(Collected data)
'''

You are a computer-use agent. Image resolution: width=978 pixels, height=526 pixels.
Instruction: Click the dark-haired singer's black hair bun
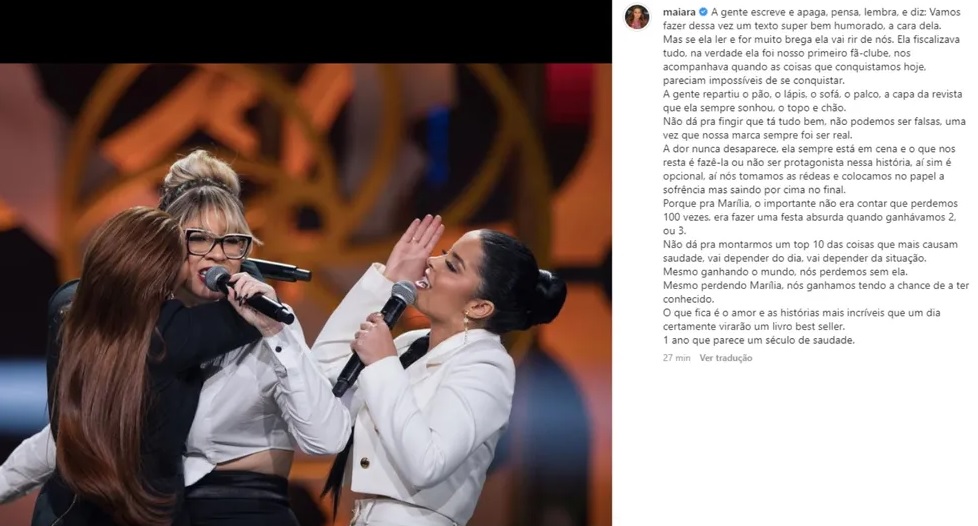tap(547, 296)
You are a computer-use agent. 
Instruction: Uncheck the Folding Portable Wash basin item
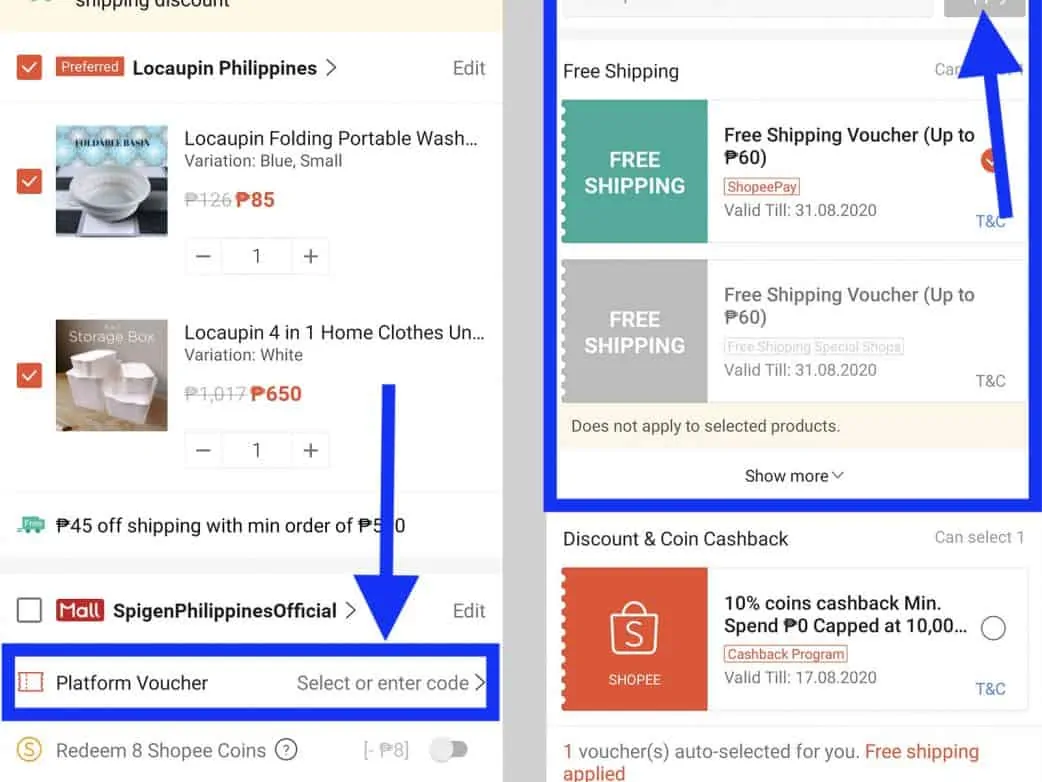click(x=29, y=181)
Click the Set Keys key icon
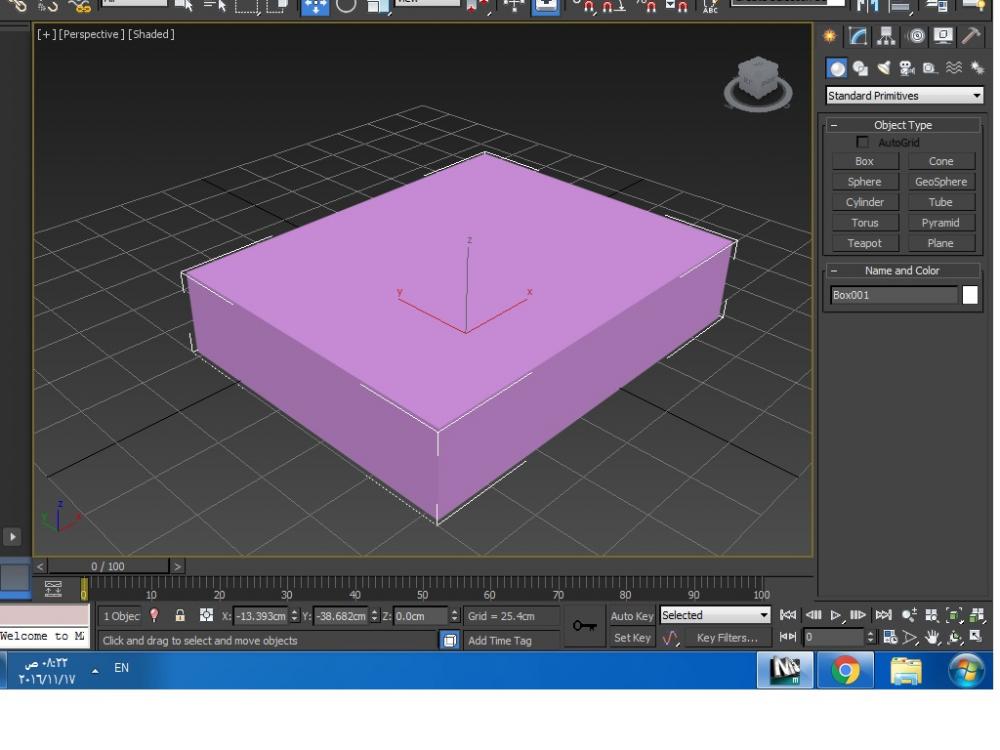Screen dimensions: 1000x750 583,626
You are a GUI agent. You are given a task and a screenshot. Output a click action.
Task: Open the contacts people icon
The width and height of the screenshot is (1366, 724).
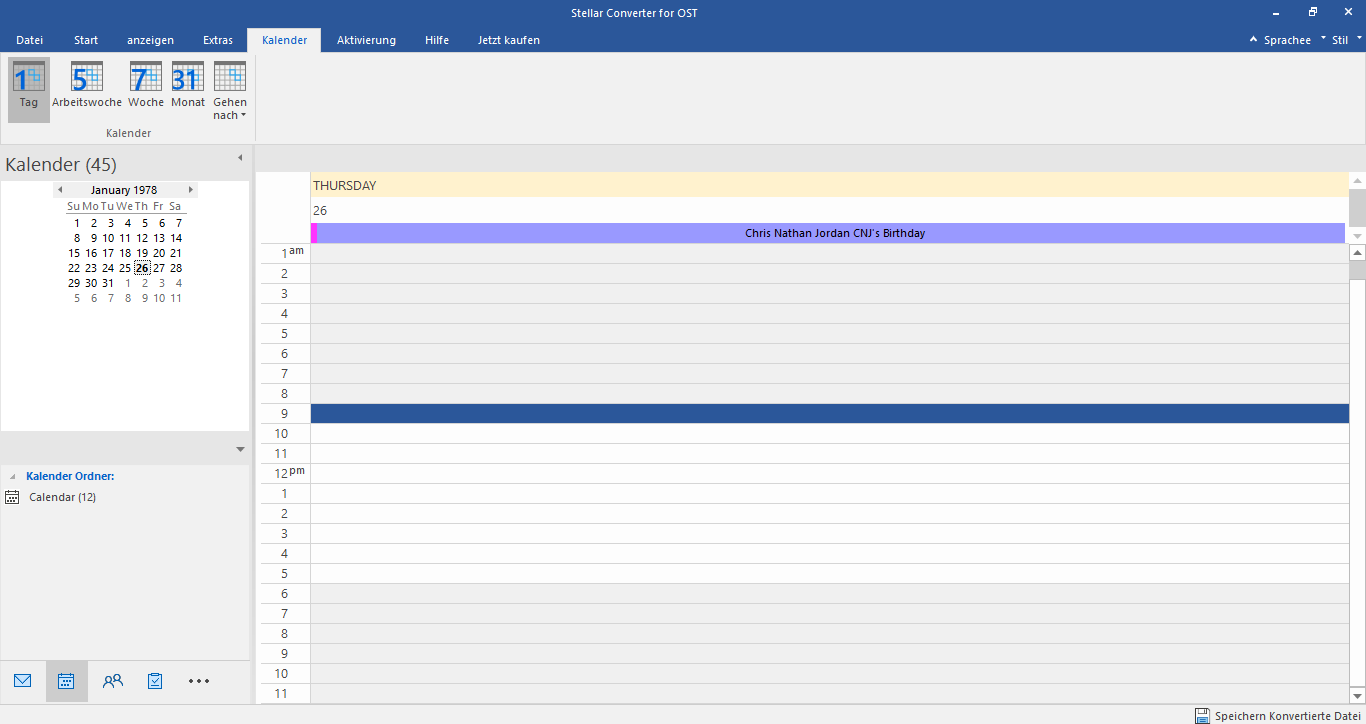[x=113, y=681]
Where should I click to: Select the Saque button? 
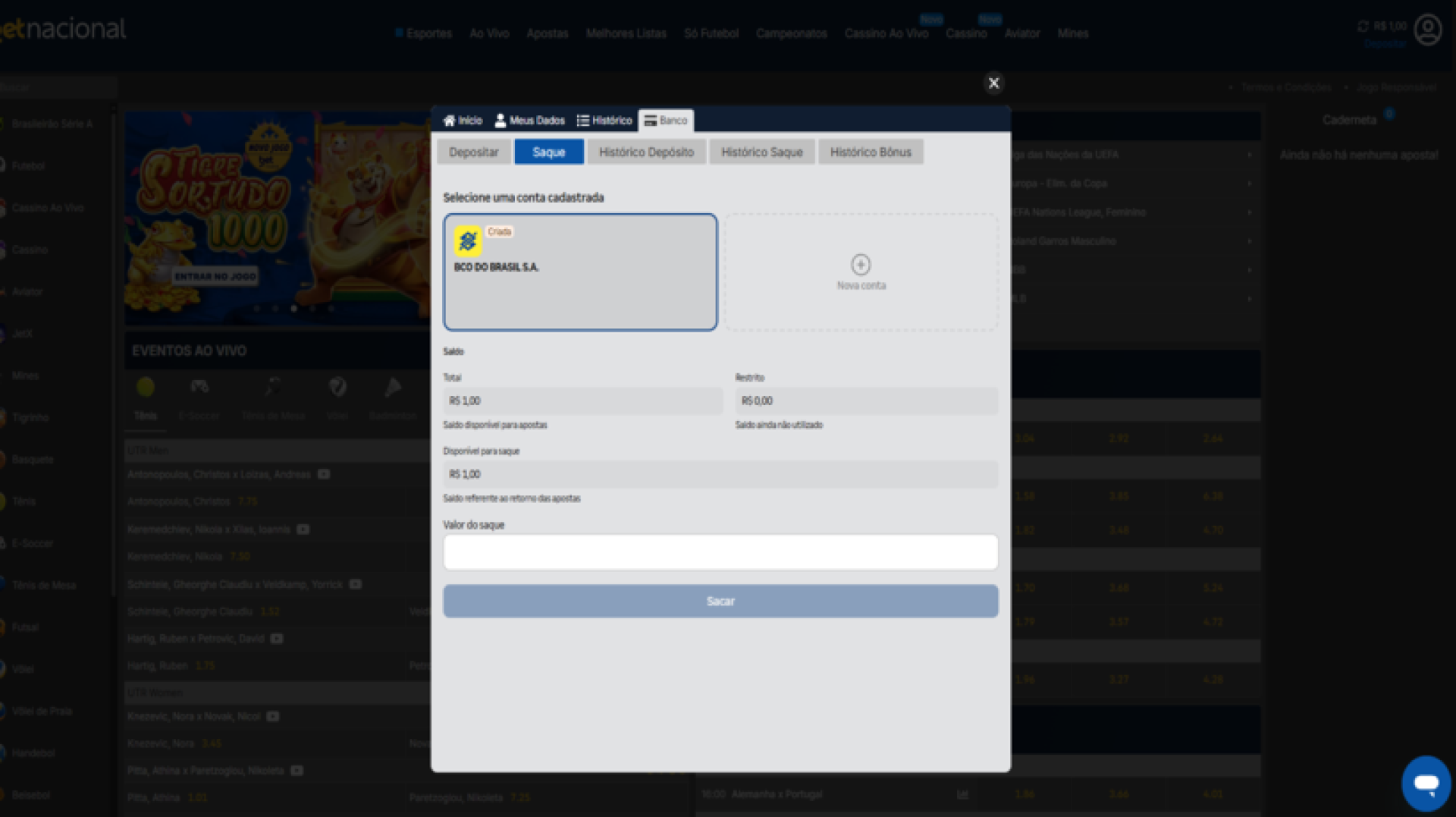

'''

Activity | Among the entries, count how many lines hold the string "computer", then state only that number.

Answer section | 2